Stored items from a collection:
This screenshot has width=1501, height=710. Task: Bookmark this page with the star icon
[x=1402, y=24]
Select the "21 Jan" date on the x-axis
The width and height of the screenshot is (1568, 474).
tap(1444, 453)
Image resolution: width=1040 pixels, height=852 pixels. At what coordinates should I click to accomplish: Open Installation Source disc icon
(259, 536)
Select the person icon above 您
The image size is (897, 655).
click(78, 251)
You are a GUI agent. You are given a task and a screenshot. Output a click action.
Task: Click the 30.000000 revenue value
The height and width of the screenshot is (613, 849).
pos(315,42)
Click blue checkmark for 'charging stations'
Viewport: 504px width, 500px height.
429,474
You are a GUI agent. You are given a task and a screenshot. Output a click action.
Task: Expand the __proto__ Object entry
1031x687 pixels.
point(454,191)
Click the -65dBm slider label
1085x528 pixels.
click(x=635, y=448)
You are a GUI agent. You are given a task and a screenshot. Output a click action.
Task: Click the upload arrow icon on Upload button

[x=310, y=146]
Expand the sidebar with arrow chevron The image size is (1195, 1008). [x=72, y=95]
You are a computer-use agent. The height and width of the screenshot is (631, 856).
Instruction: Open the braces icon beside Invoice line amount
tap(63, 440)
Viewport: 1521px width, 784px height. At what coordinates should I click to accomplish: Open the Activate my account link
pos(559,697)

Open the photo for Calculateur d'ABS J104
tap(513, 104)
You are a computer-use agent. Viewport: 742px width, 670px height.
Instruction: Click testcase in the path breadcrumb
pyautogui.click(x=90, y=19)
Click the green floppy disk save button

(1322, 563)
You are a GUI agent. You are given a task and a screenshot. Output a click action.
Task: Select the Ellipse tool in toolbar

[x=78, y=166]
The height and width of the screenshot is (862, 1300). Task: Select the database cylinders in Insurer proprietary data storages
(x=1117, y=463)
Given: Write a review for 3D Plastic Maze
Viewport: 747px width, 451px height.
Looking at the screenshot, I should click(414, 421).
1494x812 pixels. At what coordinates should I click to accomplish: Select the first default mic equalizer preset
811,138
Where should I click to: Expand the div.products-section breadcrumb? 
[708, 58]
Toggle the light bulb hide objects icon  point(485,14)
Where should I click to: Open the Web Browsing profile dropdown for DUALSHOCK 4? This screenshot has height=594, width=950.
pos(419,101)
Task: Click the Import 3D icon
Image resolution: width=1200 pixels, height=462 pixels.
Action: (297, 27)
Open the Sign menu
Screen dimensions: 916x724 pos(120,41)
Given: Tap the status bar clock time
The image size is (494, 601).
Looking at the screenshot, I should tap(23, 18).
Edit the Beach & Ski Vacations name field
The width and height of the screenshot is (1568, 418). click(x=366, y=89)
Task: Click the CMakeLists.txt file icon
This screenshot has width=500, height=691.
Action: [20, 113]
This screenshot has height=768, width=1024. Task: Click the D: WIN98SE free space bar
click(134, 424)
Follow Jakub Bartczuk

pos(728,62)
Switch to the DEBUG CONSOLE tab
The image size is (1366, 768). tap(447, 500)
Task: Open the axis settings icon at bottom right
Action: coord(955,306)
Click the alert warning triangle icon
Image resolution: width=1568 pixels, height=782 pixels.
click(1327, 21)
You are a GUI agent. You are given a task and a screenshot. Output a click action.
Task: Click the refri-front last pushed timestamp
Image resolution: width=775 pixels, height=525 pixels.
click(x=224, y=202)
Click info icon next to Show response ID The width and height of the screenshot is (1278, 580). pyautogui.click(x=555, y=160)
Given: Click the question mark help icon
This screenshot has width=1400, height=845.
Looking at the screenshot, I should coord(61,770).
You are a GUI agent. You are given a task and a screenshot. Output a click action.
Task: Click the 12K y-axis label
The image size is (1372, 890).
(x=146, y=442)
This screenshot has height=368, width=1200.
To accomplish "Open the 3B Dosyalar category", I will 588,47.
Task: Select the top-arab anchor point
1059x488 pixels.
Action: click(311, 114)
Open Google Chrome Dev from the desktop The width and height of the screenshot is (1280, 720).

(WHAT YOU SHOULD DO): Print the lines of the entries, exactly, from the one containing "Click the alert warning triangle icon" down to the final line, and leave out all the others.

(TASK OUTPUT):
Click the alert warning triangle icon
Image resolution: width=1568 pixels, height=782 pixels.
click(1327, 21)
You are a GUI agent. You are given a task and a screenshot. Output a click action.
Task: Click the refri-front last pushed timestamp
Image resolution: width=775 pixels, height=525 pixels.
click(x=224, y=202)
Click info icon next to Show response ID The width and height of the screenshot is (1278, 580). pyautogui.click(x=555, y=160)
Given: Click the question mark help icon
This screenshot has width=1400, height=845.
Looking at the screenshot, I should coord(61,770).
You are a GUI agent. You are given a task and a screenshot. Output a click action.
Task: Click the 12K y-axis label
The image size is (1372, 890).
(x=146, y=442)
This screenshot has height=368, width=1200.
To accomplish "Open the 3B Dosyalar category", I will 588,47.
Task: Select the top-arab anchor point
1059x488 pixels.
Action: click(311, 114)
Open Google Chrome Dev from the desktop The width and height of the screenshot is (1280, 720).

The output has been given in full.